• [Extrait fourni]
********

Conversations des champions de l’énergie du PAEE : Ignacio J. Pérez-Arriaga

Un dialogue politique nourri Vitrine de l’action conjointe

Les conversations des champions de l’énergie du PAEE (AEEP Energy Champion Conversations) sont une série d’entretiens mettant en lumière les travaux d’experts en matière d’énergie en Afrique et en Europe. Nous rencontrons des défenseurs passionnés de la transition à l’énergie durable et les écoutons nous dire ce qu’ils pensent des plus importantes réalisations à ce jour et des problèmes les plus pressants qui se profilent à l’horizon.  

L’accès universel à une énergie non polluante, appropriée et abordable est une condition préalable du bien-être et du développement envisagés par l’Agenda 2030 des Nations unies pour le développement durable, l’Accord de Paris des Nations unies sur le changement climatique, l’Agenda 2063 de l’Union africaine et la Stratégie globale de l’Union européenne avec l’Afrique.

Porte d’entrée pour une action conjointe sur l’avenir des énergies vertes, le Partenariat Afrique-UE pour l’énergie (PAEE) met l’accent sur les points de vue des principaux acteurs du secteur énergétique dans cette série d’entretiens visant à savoir comment assurer un accès universel à des services énergétiques abordables, durables et modernes en Afrique.

JOSE IGNACIO PÉREZ-ARRIAGA, professeur invité au Massachusetts Institute of Technology (MIT), professeur au département d’ingénierie électrique de l’université de Comillas, professeur à l’École de régulation de Florence  

1. Quand, comment et pourquoi avez-vous commencé à travailler sur l’avenir de l’énergie durable ?

Le processus a été lent et long. Il arrive à maturité maintenant que je suis septuagénaire. Je m’intéresse aux questions environnementales depuis mes études. J’ai étudié l’ingénierie, mais, à l’époque, je n’ai pas trouvé d’instruments pour donner suite à mes idées. Aujourd’hui, je suis universitaire, enseignant, régulateur de l’énergie, je fais du conseil et je fais de la recherche. De manière indirecte et pendant de nombreuses années, j’ai essayé de montrer, pendant mes cours sur la régulation, que je m’intéressais à ces questions. Par exemple, j’ai essayé de promouvoir des initiatives en faveur d’énergies plus propres et plus efficaces en concevant un programme sur la réponse à la demande d’électricité en collaboration avec des ONG environnementales, programme qui a été approuvé par le gouvernement.

Il y a 20 ans, j’ai lancé une initiative invitant les enseignants de mon école d’ingénieurs en Espagne à intégrer des thèmes liés au développement durable dans toutes les matières enseignées. J’ai également été nommé directeur de la Chaire BP sur le développement durable, que j’ai occupée pendant 15 ans. Ce poste m’a offert une totale liberté pour développer mes idées, alors même que le sponsor était une entreprise pétrolière. Je suis membre de l’Académie royale d’ingénierie d’Espagne et j’ai été l’instigateur de deux études que j’ai publiées, une sur la durabilité du secteur des transports et une sur les technologies de développement humain des communautés rurales isolées dans les pays en développement. Dans mon discours inaugural à l’Académie royale, j’ai parlé d’énergie et de développement durable et j’ai promis de consacrer le maximum de temps possible à ces thèmes.

********

• [Consigne 1] Recopiez à l'identique les enregistrements, du début jusqu'à la ligne contenant "y-axis-label: y1 is" incluse, en omettant les images.

Entrées de données recueillies

********

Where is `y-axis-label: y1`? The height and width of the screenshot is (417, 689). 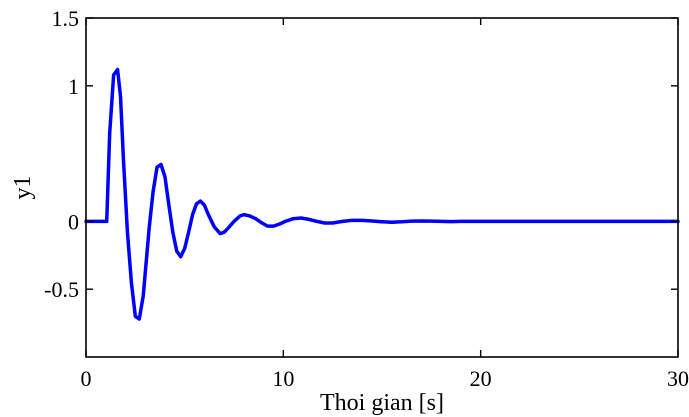
y-axis-label: y1 is located at coordinates (23, 188).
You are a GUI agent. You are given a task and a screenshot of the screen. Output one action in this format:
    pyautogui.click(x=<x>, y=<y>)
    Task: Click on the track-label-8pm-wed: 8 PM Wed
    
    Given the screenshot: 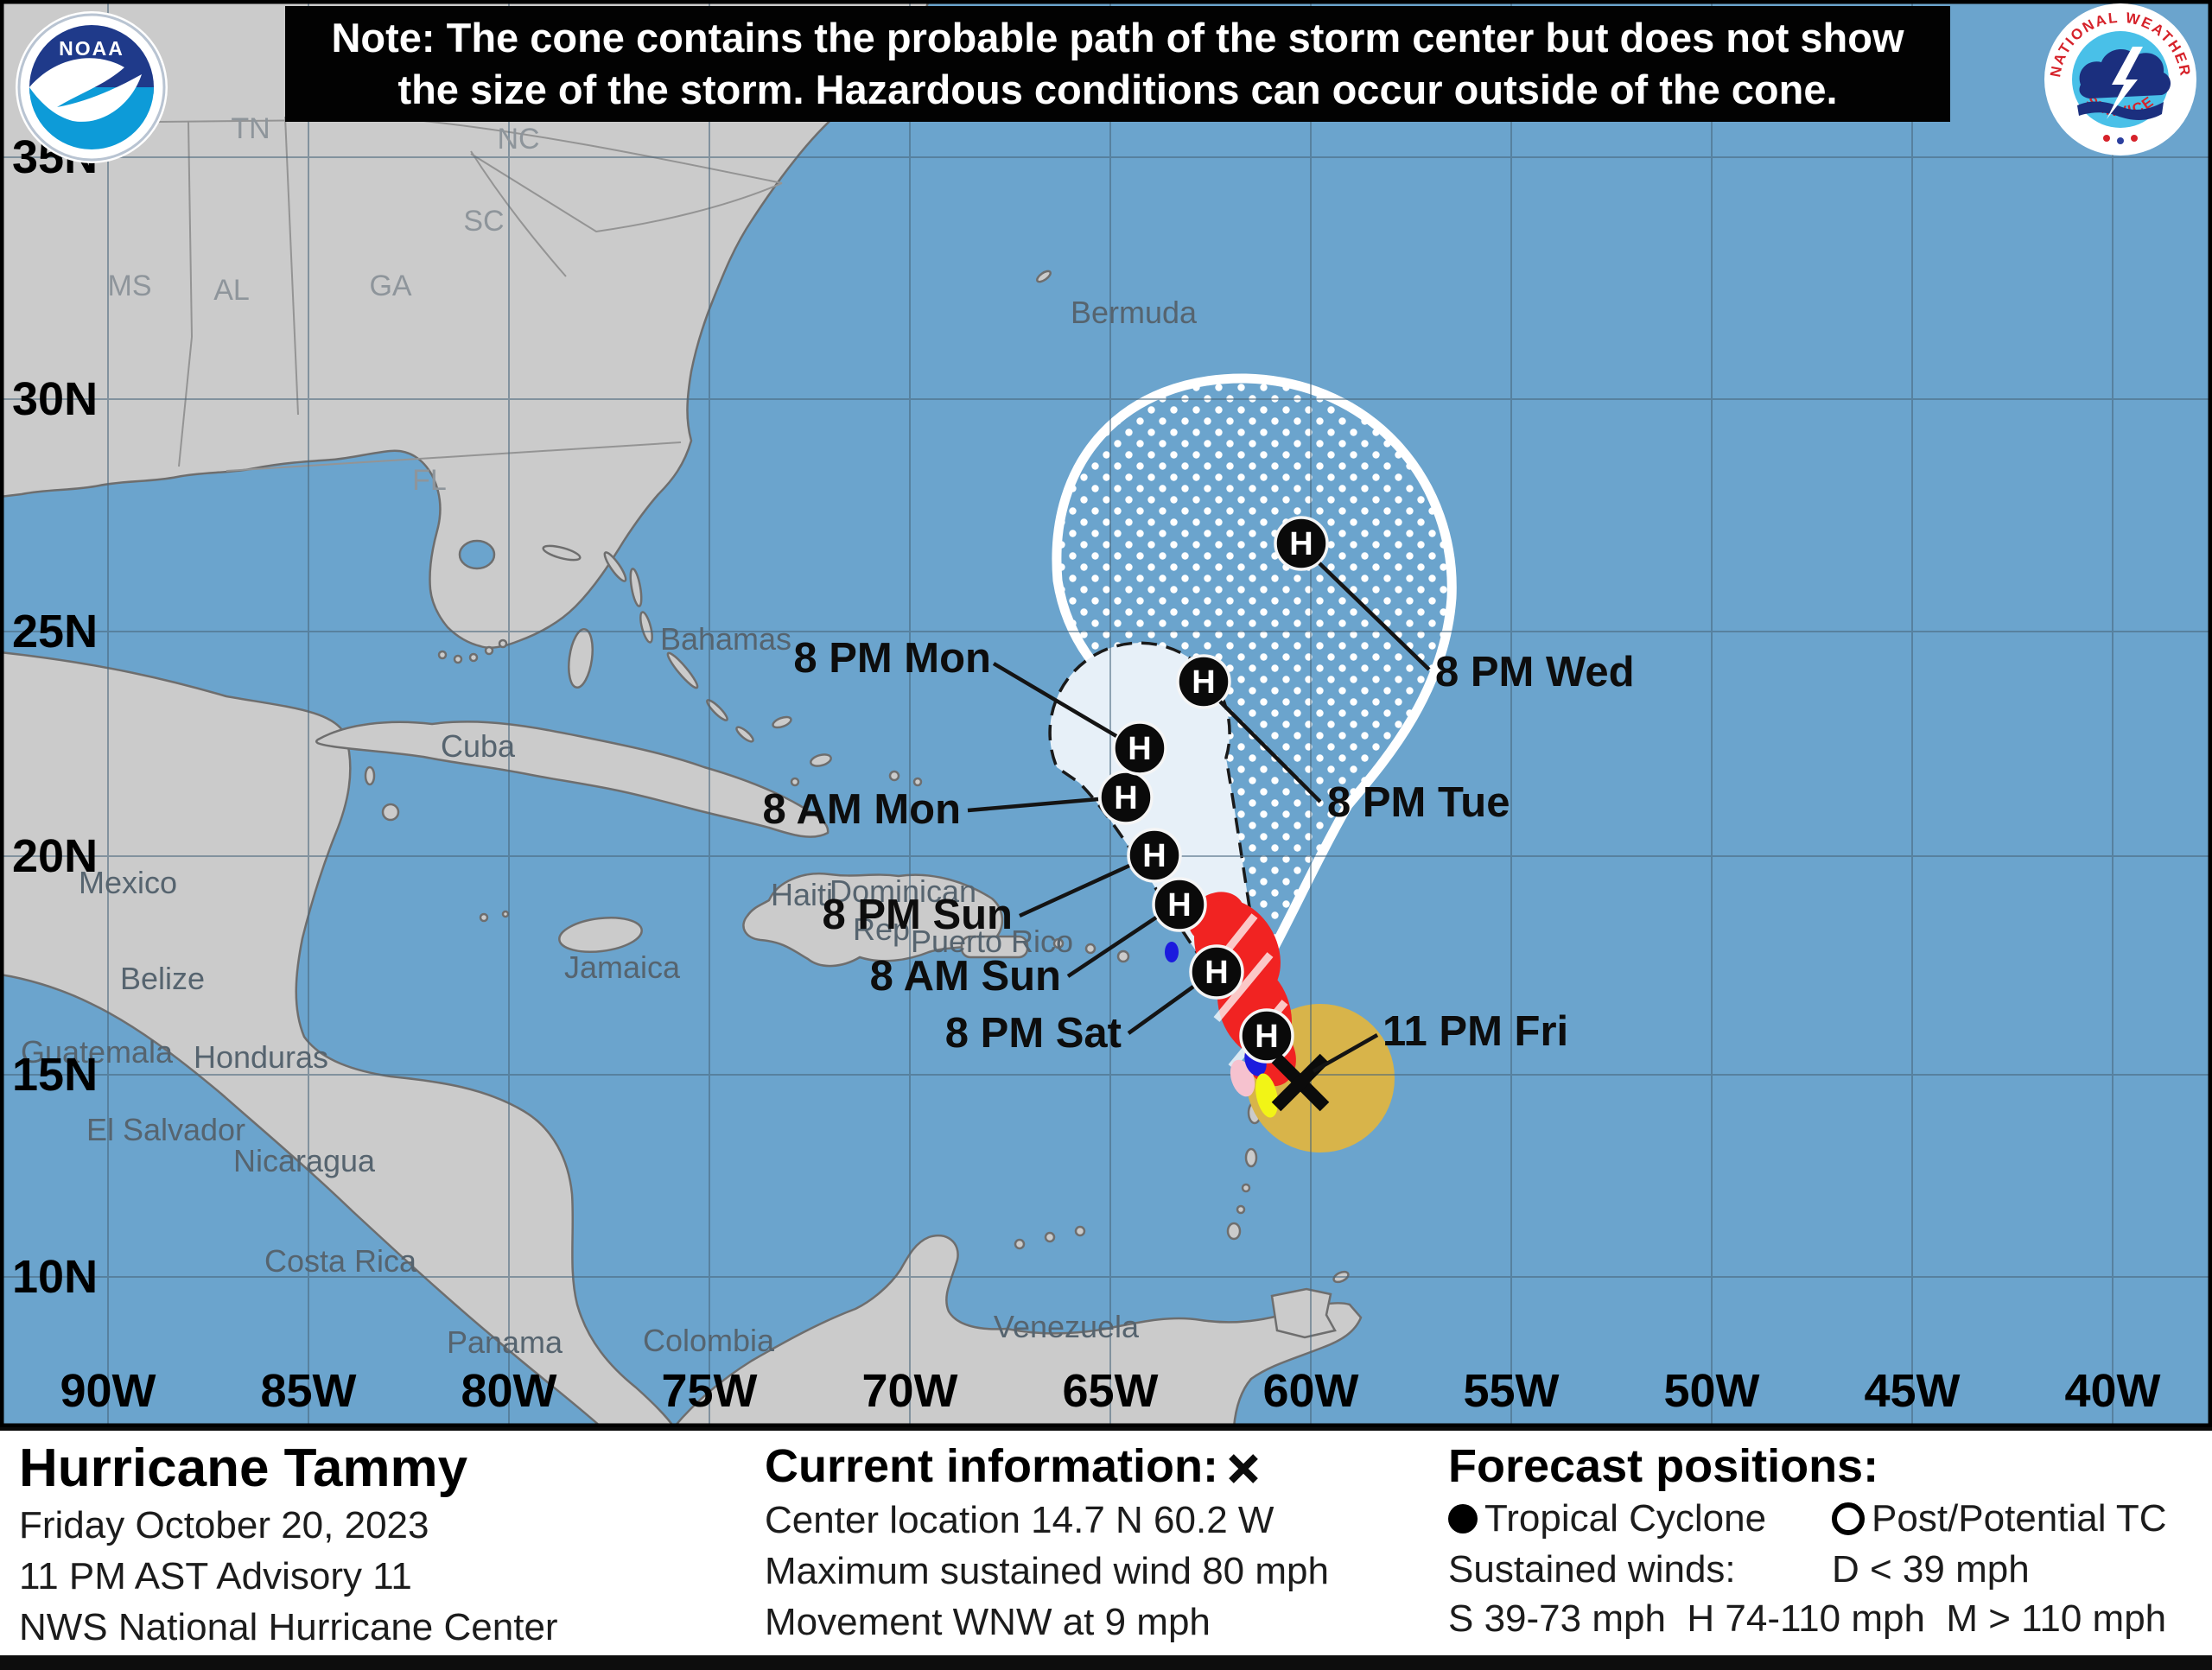 What is the action you would take?
    pyautogui.click(x=1535, y=672)
    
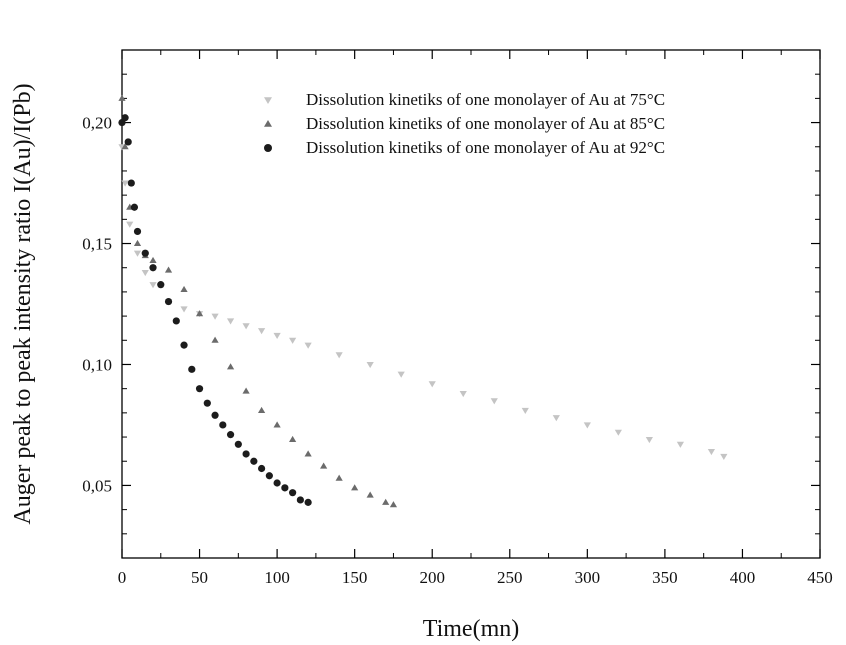 This screenshot has height=645, width=846. Describe the element at coordinates (355, 578) in the screenshot. I see `x-tick-label: 150` at that location.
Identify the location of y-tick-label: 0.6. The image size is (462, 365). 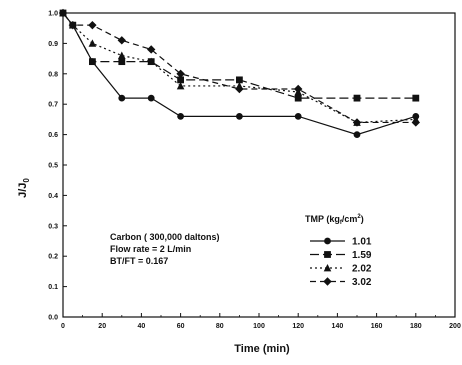
(53, 136).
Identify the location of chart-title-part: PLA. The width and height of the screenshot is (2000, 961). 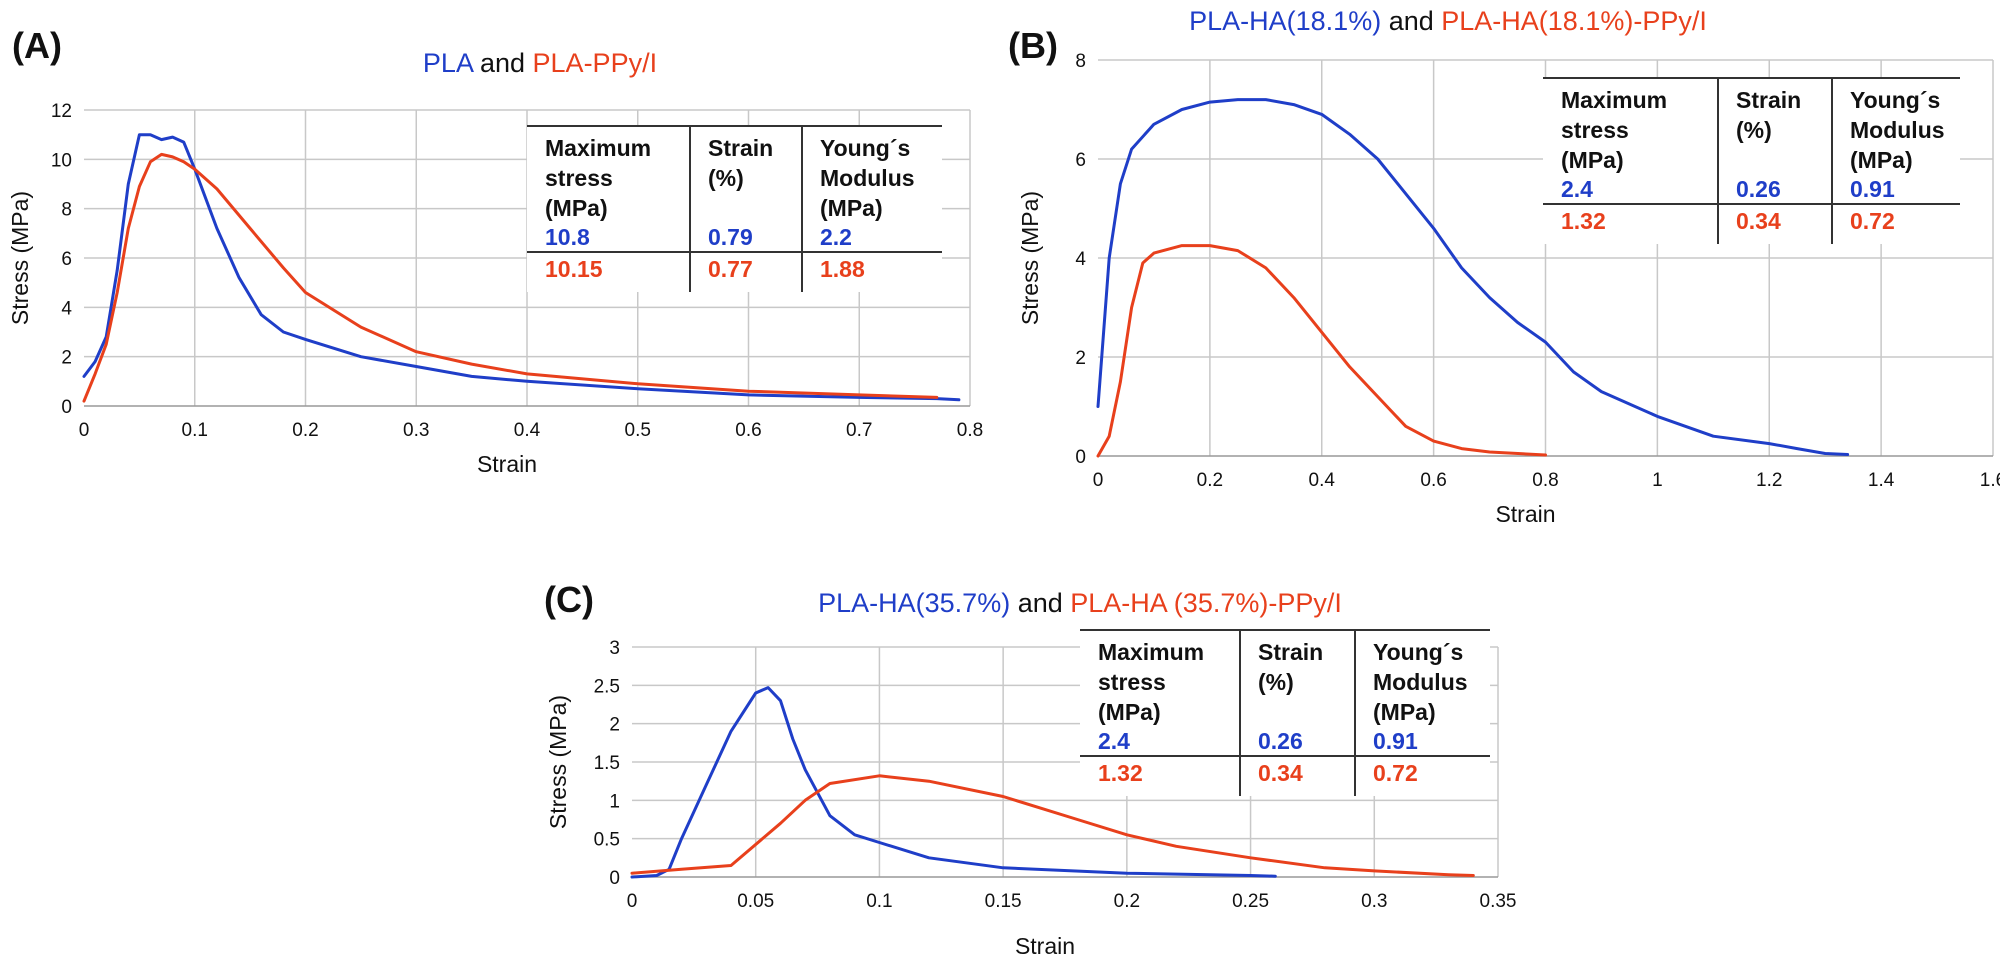
(448, 63).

********

• [Consigne 2] Selon l'entretien avec Ignacio J. Pérez-Arriaga, pendant combien de temps a-t-il occupé la Chaire BP sur le développement durable ?

• [Réponse 1]
Where is `y-axis-label: y1`? The height and width of the screenshot is (417, 689). 
y-axis-label: y1 is located at coordinates (23, 188).

• [Réponse 2] Pendant 15 ans.